### EXERCICES À TRAITER
- a) Résumer en deux phrases le texte consacré à la politique extérieure des États-Unis.
- b) Poursuivre le texte sur la politique extérieure des États-Unis à partir de sa dernière phrase.

### TEXTE DE LA PAGE
Il existe de nombreuses idées fausses à l'égard des Etats-Unis. Suite à l'élection de Donald Trump à la Maison Blanche, deux méritent que l'on s'y attarde. Ils seraient isolationnistes et bienveillants. C'est la vision qu'en ont les Européens. Les pays d'Amérique du sud qui vivent sous leur joug depuis deux cents ans, en ont une autre. La vision européenne est née de leur intervention tardive dans la Première Guerre mondiale et de leur politique extérieure à la fin de la Seconde Guerre mondiale. La réalité est tout autre que l'image d'Épinal véhiculée par ces souvenirs. Dès l'origine, l'élite américaine s'estime dotée d'une mission à l'égard du monde qui soustend toujours la politique extérieure des États-Unis. On la retrouve dans deux documents publiés récemment : le National Security Strategy et le National Defense Strategy. L'un et l'autre réitèrent l'ambition hégémonique des États-Unis ce qui, du même coup, rend impossible toute paix négociée avec la Russie et la Chine. Cette vision est intrinsèquement dangereuse. En voici les origines et l'évolution au cours du temps.

### DONNÉES FOURNIES
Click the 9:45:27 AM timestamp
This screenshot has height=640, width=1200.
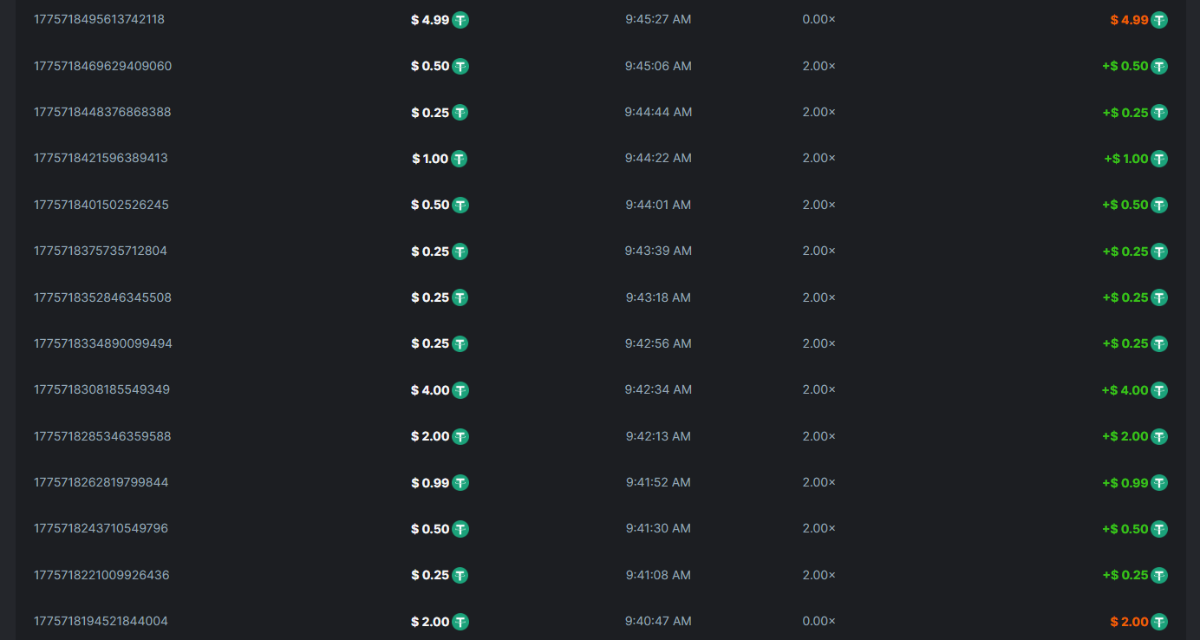[x=658, y=20]
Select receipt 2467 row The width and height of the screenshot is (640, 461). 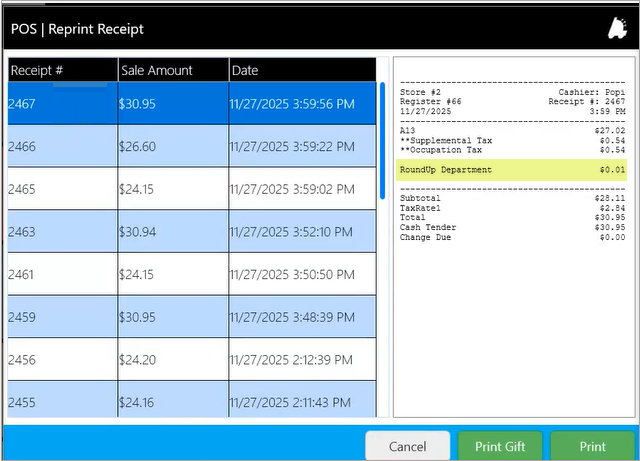point(190,103)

### RÉPONSES
- a) Les Européens voient à tort les États-Unis comme isolationnistes et bienveillants, une image née de leur intervention tardive dans la Première Guerre mondiale et de leur politique extérieure à la fin de la Seconde, alors que les pays d'Amérique du Sud en ont une autre vision. Dès l'origine, l'élite américaine s'estime dotée d'une mission à l'égard du monde, une ambition hégémonique que réitèrent le National Security Strategy et le National Defense Strategy et qui rend impossible toute paix négociée avec la Russie et la Chine.

- b)
Les États-Unis entretiennent une relation bilatérale avec le monde. George W. Bush l'a parfaitement exprimé dans son discours du 21 septembre 2001: « vous êtes avec nous ou vous êtes contre nous…». Le message est univoque. Il n'est pas nouveau. Dans son discours inaugural, Thomas Jefferson, troisième président des États-Unis, se prononce contre les « alliances enchevêtrées ». Les Européens en concluent un peu vite que la jeune république est isolationniste. Erreur. La Déclaration d'indépendance, rédigée par le même Jefferson, affirme l'universalité des valeurs américaines. Elle tire cette prétention du siècle des Lumières et des pèlerins du May Flower qui voulaient bâtir une nouvelle Jérusalem. Très rapidement, cet universalisme se mue en ambitions hégémoniques. La guerre de 1812 est une guerre de conquête.

A peine remis de la guerre d'Indépendance, alors même qu'ils n'ont pas encore repayé les dettes contractées à cette occasion, les États-Unis se lancent à la conquête du Canada. Le général Andrew Jackson qui deviendra le septième président, exprime clairement les ambitions de la jeune république lorsqu'il déclare, que ses hommes sont animés d'une ambition égale à celle de Rome.

Puis, ce sera la doctrine de Monroe et la destinée manifeste (Manifest Destiny) qui donneront naissance à « l'exceptionnalisme américain » auquel Barack Obama se référera dans l'un de ses discours à l'ONU. Entre-temps, les États-Unis ont déclaré la guerre au Mexique et s'approprient un tiers de son territoire pour former les états du Texas, de l'Arkansas et du sud de la Californie. Plus tard, ils prennent prétexte d'une explosion à bord de l'USS Maine dans le port de la Havane – explosion qu'ils ont eux-mêmes provoquée – pour déclarer la guerre à l'Espagne et s'emparer de Cuba et des Philippines. Les États-Unis sont devenus une puissance coloniale.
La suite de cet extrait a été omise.